Updated: Jan 11
Who would have thought that a 59-cent Mattel Hot Wheels Redline diecast toy car could be worth thousands of dollars, but today they are quite the craze.
Of course, it's the rare, promotional, or highly sought-out versions that command the highest dollars, but just recently this market has really heated up. If you have some late '60s or early '70s Mattel toys that are still in their original packages, have someone check them out as the proverbial ‘Iron is Hot.’
A great local example came to us by way of our most recent appraisal fair. A couple of guys came in with the classic Mattel Hot Wheels car case that all of us boys had when we were kids. Inside was a great little collection of these toy cars.
Upon initial inspection, we knew they were quite good, and they were still in excellent condition. This collection was well kept and we learned that as boys, they were not allowed to play with these particular cars.
Their grandfather was an electrician that did some work at Mattel in California and had acquired the cars before they were thrown away as errors, unpainted and test-painted cars. Thank goodness someone in the family had the foresight to put them away.

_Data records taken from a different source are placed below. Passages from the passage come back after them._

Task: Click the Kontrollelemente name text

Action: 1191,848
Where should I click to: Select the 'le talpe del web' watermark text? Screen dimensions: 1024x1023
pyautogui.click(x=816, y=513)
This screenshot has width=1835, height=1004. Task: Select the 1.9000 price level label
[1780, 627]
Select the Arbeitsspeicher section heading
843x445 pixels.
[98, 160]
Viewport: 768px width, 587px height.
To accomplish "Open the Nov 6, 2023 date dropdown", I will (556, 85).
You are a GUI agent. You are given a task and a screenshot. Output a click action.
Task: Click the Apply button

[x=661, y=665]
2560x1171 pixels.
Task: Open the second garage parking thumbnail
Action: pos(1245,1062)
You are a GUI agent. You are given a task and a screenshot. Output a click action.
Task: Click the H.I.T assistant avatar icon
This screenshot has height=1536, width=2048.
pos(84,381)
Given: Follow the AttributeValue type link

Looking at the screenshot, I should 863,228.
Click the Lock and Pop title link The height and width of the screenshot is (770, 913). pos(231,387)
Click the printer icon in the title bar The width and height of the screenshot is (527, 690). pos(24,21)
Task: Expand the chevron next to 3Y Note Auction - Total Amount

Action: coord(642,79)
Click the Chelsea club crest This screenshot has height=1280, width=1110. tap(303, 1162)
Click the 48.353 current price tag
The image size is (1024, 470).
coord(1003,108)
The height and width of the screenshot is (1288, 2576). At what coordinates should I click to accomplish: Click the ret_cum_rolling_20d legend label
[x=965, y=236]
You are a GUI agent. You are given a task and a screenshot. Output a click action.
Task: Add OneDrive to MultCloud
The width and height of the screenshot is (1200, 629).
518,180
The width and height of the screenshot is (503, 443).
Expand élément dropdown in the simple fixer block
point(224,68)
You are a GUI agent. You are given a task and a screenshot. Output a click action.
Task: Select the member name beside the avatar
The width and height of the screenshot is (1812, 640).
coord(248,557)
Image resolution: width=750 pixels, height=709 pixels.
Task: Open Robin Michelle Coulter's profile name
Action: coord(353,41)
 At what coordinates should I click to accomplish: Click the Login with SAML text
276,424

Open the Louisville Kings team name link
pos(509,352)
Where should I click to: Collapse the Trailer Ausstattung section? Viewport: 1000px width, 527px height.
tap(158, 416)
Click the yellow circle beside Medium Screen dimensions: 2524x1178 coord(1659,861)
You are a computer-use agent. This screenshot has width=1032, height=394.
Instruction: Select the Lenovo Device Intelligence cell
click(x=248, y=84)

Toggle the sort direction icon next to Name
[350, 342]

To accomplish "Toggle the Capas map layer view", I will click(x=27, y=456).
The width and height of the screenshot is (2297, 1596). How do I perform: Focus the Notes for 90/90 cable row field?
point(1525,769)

Here's the tale of the tape. The collection of cars realized more than $24,000 at auction. Much better than our initial $3,000 to $5,000 estimate for the collection. The unpainted examples stole the show. Meaning, that Mattel never painted the cars as errors or blanks. The 1967 Camaro brought $2,750. The Custom VW was the star at $4,250 and the Camaro that was in an unreleased color soared to $3,250.
These prices would sound crazy to some folks but when I tell you the 1969 Prototype Beach Bomb VW Van sold recently for $72,000, you can see, these things are pretty hot and in demand. Like new and in the package are commanding amazing prices as well. It's not just the prototypes. Even loose, played with cars can fetch hundreds if you have the right colors or right models.